Разлив | страница 23
— Куда идти-то?..
— Никуда не ходи, — ввязался Митька, — гуляй здесь! А ружье брось. Девке с ружом не полагатся…
— Ишь шустрый какой, — отрезала Каня. — Не тебе ж ружья дать? С тебя и бабьего веретена хватит.
— Ай, девка!.. Сладка да горяча, как пирог, — жжется. Дай хоть буфера поглядеть, какого заводу.
— Иди, иди! Я те ребра-то поломаю!..
У девок да баб круговая порука. Напали на Митьку девчата. Мало рыжего чуба не выдрали, а парням хоть бы что.
Только когда Каня ушла, почувствовал Дегтярев, что под рукой у него тело чужое. Что сноп, что девка — разницы никакой. И второй раз за вечер удивился. Потом лезли в голову разные мысли. Неясные, как махорочный дым. Вспомнил, что у Марины рубахи потные, и подумал, что, может, сноп-то под рукой держать веселей. И еще: "Хоть из тайги, а такая же баба… ерунда". Хотел всякие мысли прогнать и два раза танцевал, а все же шевелилось где-то желание, чтоб Жмыхов задержался. Таксатора Антон не любил, а как ушел таксатор на свою половину, почему-то заныло. У Василисы спросил:
— Где у тебя воды испить?
— Ступай на кухню!
Но до кухни не дошел. Нудно скрипели половицы. В дощатых комнатах щели большие. Из одной комнаты валило тепло, и кто-то сонный дышал. Посмотрел в щелку. Топилась железная печка, а над ней на веревке — бабья одежда. Капала на печку с одежи вода, и с каждой каплей… ш… шип… ш… шип… Спит девка на спине, одеяло по шею — ничего не увидишь. Только где грудь — манящий колышется бугорок да падает с лампы свет на лицо.
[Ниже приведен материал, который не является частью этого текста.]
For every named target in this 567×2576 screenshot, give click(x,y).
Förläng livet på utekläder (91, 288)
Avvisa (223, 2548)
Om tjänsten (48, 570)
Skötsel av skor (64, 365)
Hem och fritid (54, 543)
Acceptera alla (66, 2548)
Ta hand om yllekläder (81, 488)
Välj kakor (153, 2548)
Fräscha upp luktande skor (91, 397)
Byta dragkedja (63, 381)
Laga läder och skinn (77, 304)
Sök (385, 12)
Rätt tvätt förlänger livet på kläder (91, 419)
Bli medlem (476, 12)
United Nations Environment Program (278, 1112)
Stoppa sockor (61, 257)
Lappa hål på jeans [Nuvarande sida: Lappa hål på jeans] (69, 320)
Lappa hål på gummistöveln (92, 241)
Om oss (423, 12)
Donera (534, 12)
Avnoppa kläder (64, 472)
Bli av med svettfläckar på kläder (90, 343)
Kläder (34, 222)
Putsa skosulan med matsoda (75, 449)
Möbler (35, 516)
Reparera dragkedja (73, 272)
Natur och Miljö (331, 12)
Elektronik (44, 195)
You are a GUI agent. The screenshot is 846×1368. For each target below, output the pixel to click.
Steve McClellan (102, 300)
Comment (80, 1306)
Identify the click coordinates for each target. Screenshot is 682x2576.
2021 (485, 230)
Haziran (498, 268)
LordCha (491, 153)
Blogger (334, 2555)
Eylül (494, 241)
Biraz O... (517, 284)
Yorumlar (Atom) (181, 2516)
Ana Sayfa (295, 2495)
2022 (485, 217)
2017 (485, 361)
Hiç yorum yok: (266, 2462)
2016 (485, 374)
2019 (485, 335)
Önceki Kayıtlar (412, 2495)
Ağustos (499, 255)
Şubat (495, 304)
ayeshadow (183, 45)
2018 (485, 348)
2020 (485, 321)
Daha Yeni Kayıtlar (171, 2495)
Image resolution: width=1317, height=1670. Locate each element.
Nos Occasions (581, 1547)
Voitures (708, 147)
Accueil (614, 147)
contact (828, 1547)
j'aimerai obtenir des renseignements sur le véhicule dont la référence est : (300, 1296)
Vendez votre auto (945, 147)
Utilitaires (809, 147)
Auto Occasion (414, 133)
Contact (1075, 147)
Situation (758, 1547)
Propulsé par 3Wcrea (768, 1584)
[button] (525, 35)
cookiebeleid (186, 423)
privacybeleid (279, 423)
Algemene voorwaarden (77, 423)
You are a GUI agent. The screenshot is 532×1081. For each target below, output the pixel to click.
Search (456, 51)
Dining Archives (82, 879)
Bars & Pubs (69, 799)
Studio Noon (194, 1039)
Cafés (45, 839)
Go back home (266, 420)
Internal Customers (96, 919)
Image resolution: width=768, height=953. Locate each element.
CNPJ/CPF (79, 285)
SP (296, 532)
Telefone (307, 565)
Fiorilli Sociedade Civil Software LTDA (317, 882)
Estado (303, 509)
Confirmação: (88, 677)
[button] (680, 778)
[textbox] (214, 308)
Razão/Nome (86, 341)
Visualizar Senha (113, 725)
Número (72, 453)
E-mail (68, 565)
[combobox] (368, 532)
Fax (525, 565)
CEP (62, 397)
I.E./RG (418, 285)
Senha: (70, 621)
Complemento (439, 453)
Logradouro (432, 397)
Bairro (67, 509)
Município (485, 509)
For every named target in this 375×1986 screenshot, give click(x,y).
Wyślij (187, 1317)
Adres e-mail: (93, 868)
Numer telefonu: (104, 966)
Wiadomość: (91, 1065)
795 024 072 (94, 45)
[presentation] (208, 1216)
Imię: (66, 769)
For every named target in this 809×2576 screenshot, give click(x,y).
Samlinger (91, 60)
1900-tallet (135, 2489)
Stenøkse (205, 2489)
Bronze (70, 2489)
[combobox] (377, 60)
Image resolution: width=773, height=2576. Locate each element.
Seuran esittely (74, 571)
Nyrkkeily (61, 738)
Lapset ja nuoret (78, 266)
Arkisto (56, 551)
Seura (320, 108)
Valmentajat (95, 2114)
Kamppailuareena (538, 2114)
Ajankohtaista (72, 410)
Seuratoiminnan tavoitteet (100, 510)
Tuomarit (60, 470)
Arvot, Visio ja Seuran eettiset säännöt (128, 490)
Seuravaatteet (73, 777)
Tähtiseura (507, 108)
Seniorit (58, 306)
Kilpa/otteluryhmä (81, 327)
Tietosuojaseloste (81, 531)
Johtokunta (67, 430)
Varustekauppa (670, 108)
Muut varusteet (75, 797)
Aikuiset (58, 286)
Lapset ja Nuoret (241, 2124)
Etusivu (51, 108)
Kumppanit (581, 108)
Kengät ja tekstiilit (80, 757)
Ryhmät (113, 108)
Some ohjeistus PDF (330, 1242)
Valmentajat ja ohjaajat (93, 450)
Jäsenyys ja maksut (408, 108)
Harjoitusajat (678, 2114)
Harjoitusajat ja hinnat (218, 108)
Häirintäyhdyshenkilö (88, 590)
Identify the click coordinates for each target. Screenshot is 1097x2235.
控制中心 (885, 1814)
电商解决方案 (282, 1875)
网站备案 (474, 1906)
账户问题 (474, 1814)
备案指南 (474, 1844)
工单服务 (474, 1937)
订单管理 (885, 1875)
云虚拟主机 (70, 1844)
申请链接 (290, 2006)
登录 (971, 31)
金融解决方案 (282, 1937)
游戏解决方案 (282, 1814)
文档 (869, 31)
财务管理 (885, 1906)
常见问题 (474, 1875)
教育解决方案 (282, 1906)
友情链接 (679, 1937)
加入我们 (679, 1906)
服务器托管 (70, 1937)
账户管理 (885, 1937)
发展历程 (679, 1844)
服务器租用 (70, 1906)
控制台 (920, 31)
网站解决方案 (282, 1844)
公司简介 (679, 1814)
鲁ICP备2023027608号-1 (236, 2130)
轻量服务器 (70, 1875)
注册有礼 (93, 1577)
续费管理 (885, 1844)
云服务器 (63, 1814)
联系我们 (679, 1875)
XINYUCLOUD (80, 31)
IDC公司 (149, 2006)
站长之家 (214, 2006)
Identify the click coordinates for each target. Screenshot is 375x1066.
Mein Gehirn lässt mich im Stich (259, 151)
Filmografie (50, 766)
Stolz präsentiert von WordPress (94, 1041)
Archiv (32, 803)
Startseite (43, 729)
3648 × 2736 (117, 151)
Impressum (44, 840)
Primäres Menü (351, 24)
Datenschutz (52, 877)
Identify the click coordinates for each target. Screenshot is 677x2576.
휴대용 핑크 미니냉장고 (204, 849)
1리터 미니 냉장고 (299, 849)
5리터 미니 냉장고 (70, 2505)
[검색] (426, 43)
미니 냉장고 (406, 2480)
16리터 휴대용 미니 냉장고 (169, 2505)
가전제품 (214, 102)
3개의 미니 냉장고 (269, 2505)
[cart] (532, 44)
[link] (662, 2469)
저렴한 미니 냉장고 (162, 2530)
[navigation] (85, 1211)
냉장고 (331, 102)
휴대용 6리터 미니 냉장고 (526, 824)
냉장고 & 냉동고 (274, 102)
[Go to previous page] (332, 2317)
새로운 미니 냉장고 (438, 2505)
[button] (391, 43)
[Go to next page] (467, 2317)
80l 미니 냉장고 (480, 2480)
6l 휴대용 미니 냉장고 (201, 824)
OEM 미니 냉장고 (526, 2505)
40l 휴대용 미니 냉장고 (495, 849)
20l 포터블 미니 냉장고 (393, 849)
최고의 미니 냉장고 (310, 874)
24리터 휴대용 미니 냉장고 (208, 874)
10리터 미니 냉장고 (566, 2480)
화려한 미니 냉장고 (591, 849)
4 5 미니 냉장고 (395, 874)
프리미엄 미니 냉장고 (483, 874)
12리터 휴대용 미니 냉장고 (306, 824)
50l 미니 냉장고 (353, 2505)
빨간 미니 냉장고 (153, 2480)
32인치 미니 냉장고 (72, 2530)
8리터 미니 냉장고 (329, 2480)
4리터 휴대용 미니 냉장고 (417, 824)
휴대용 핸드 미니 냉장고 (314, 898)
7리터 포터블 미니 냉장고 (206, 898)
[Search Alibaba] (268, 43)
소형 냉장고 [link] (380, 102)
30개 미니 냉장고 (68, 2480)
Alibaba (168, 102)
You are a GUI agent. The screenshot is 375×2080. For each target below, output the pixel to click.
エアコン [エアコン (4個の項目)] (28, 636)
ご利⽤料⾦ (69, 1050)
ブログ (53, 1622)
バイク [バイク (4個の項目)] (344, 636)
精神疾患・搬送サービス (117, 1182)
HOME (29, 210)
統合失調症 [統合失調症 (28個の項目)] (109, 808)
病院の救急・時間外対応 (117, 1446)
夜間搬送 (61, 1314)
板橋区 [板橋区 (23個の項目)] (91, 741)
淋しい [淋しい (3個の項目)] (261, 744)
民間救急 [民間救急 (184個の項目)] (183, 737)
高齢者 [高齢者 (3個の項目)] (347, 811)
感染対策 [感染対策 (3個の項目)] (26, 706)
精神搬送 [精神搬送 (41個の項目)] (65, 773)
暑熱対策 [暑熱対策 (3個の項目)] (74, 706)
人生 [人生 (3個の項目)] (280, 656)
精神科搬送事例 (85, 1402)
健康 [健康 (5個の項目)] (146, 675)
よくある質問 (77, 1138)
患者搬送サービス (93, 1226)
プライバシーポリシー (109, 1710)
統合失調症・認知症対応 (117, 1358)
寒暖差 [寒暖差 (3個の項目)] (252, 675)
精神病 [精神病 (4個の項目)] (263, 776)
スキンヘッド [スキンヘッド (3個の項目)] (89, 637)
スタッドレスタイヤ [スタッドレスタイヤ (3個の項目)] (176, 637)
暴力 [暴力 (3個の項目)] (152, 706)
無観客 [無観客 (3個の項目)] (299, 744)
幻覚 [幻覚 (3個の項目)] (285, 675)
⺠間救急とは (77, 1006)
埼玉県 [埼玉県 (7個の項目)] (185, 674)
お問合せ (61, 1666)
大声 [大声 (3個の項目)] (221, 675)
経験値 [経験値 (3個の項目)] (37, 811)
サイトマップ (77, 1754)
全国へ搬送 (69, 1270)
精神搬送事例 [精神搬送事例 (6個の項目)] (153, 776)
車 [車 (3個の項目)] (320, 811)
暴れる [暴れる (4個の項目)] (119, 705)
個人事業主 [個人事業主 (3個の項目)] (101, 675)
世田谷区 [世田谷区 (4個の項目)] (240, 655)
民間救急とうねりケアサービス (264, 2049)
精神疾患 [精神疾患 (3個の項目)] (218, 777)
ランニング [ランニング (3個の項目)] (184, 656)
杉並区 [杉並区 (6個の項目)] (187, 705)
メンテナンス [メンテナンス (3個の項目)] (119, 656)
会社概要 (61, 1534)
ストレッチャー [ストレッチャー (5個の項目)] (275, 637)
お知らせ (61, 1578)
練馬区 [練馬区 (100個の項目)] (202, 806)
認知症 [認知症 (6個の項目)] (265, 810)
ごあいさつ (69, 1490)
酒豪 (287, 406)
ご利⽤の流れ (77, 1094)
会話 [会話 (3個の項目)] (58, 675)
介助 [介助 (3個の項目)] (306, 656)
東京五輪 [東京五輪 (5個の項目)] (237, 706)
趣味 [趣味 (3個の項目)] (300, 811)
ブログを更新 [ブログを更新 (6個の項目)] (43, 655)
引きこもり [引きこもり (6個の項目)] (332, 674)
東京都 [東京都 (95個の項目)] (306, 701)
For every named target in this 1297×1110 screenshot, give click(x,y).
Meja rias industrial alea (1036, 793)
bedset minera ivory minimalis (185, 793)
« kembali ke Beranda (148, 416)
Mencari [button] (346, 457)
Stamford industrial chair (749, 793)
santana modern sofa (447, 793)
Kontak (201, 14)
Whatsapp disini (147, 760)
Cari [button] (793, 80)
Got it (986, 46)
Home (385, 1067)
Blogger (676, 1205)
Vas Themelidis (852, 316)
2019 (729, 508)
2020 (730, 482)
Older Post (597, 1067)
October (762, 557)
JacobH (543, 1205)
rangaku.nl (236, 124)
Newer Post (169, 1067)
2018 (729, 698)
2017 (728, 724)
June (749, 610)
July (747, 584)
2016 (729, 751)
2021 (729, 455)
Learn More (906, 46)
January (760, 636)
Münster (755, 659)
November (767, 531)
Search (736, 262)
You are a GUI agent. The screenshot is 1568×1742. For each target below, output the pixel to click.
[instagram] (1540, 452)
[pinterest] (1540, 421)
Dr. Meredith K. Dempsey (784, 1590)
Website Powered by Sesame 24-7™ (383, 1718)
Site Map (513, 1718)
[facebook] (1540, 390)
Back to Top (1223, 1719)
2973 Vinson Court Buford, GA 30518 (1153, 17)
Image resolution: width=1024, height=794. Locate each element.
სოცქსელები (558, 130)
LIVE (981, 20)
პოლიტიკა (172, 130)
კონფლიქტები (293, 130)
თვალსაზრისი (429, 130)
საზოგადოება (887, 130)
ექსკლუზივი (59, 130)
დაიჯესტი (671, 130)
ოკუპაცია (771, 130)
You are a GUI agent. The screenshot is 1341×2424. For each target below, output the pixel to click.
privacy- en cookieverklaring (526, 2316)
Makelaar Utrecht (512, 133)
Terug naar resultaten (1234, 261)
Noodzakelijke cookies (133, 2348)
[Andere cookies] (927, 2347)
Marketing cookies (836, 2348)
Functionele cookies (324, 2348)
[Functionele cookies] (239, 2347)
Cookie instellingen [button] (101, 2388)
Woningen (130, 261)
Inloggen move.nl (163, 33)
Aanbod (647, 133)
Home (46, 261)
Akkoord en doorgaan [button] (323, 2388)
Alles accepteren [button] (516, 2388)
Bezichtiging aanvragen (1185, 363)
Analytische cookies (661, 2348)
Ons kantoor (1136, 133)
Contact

На лице резко обозначены скулы и длинные ресницы, что черный бархат.
— Эх, девка таежная, ядрена-зелена!..
А в соседней комнате что-то зашуршало. Повел глазами и в щели слева увидел знакомые таксаторовы зенки. Трусливые и бесстыжие, с мутью.
— Смотрит, кисель… Тьфу!.. А ну вас всех к черту, дьяволы!.. — громко сказал Антон.
Назад пошел веселый.
ГЛАВА ШЕСТАЯ
Когда утром проснулся в палатке, Дегтярев почувствовал — что-то переменилось. Был брезент вверху не грязен, а желт, а на желтом тихо играли кленовые листья. Выскочил — вверх уплывало небо, и солнце резвилось зайцами по мокрому листу. Солдаткин луг оделся травой по колено, и за лугом, что кончался в ста саженях обрывом, дымилась утренним паром глина. Сладко шумела кривоствольная забока,[3] и, перебивая ее, сердито урчала невидная за забокой Улахэ. Чудились за рекой поля со вспрыгнувшей кверху пшеницей, а за полями качались в дрожащем воздухе сопки, чернея чужими заплатами прибитого к земле пепла.